New TVD Austin Editor Buckley Wineholt remembers why live music is life’s blood.
Growing up in Baltimore in the mid-’70s, it was easy to see why a gritty scene like punk could develop. My tastes ran more towards the blues bars, and one Nighthawks show at the Famous Ballroom on N. Charles one New Years Eve really got me hooked. Arena shows that followed, like Zappa on the Overnight Sensation/Apostrophe tour, and Little Feat with Lowell George cemented my attraction to the live music scene.
Decades later, here in The Live Music Capital of the World, a yowza set by ’60s psych-era icon Arthur Brown (“Fire”) backed by Austin’s own Flounders Without Eyes, opening for DeadEye at Ruta Maya for a Jerry Garcia birthday show kept the fire burning this past weekend. (Ruta Maya, sold-out, at about five hundred degrees… ouch.)
Seeing Arthur Brown, so many decades on, and hanging out with this R’nR vet, watching him work his magic both onstage and off, really made my night. This cat played with the Dead, Zappa, and many others at the Atlantic City Pop Festival, the week before Woodstock. And he remembered it! His inspired vocals, many of them improvised, were wild, wild, wild.

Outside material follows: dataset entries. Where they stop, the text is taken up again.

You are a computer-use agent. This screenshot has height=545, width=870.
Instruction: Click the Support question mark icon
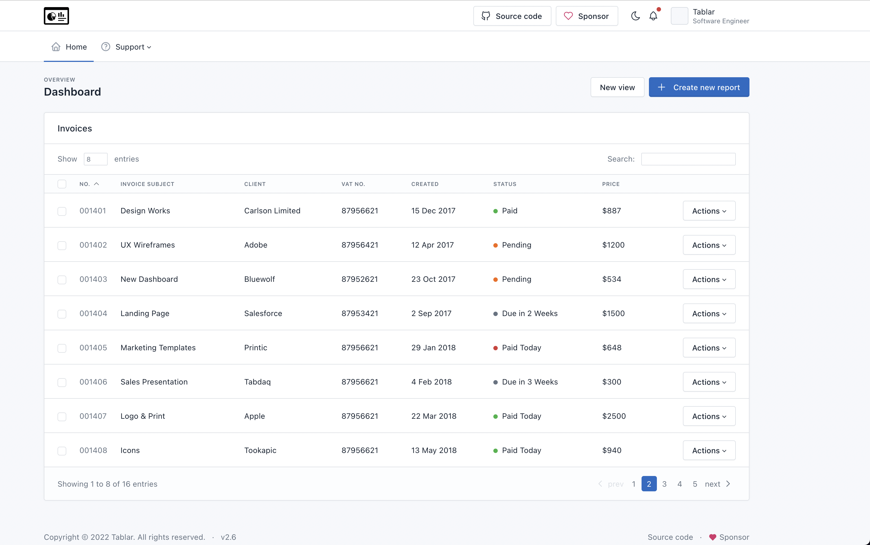106,46
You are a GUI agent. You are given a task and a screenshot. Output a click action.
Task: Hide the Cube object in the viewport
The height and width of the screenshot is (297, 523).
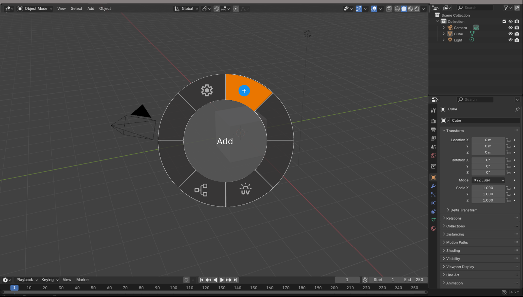coord(511,34)
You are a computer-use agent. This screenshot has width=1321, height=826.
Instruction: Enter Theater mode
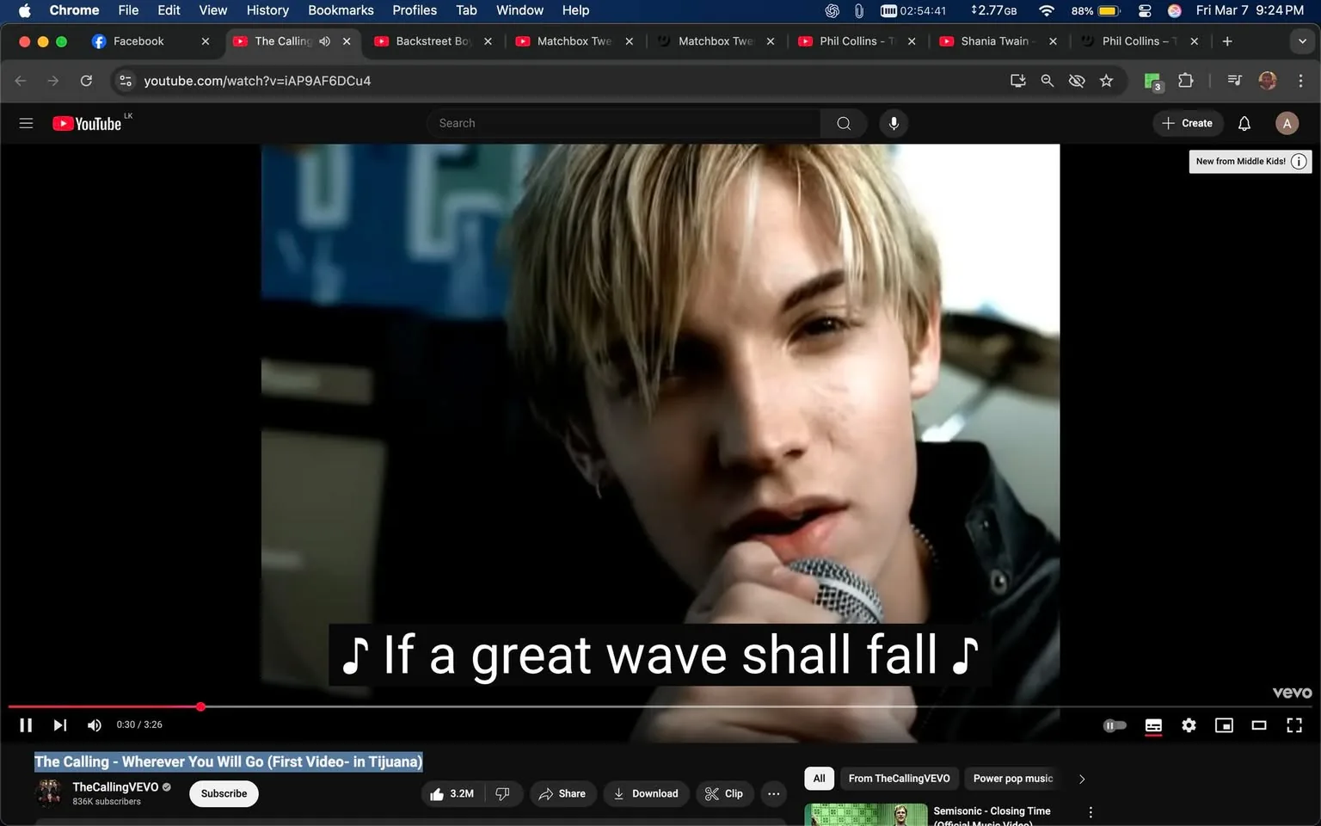click(1259, 725)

The free-wheeling social mores and laissez-faire attitudes toward hedonistic activities one experiences at good live music events can be very life-affirming, if that’s your cup of tea. Twenty years immersed in the live music scene in New Orleans, and 24 SXSWs under my belt, I can safely say that the environment of a good live music event is the heartbeat of a healthy city’s culture.
I’ve enjoyed the most diverse music scene in America living here in Austin, and it seems like it only gets better. A culture that permits us to blow off a little steam and enjoy the company of like-minded music fans, while gleefully twisting in the wind. Just designate a driver, take a bus or cab… It’s smarter and safer! Cheers!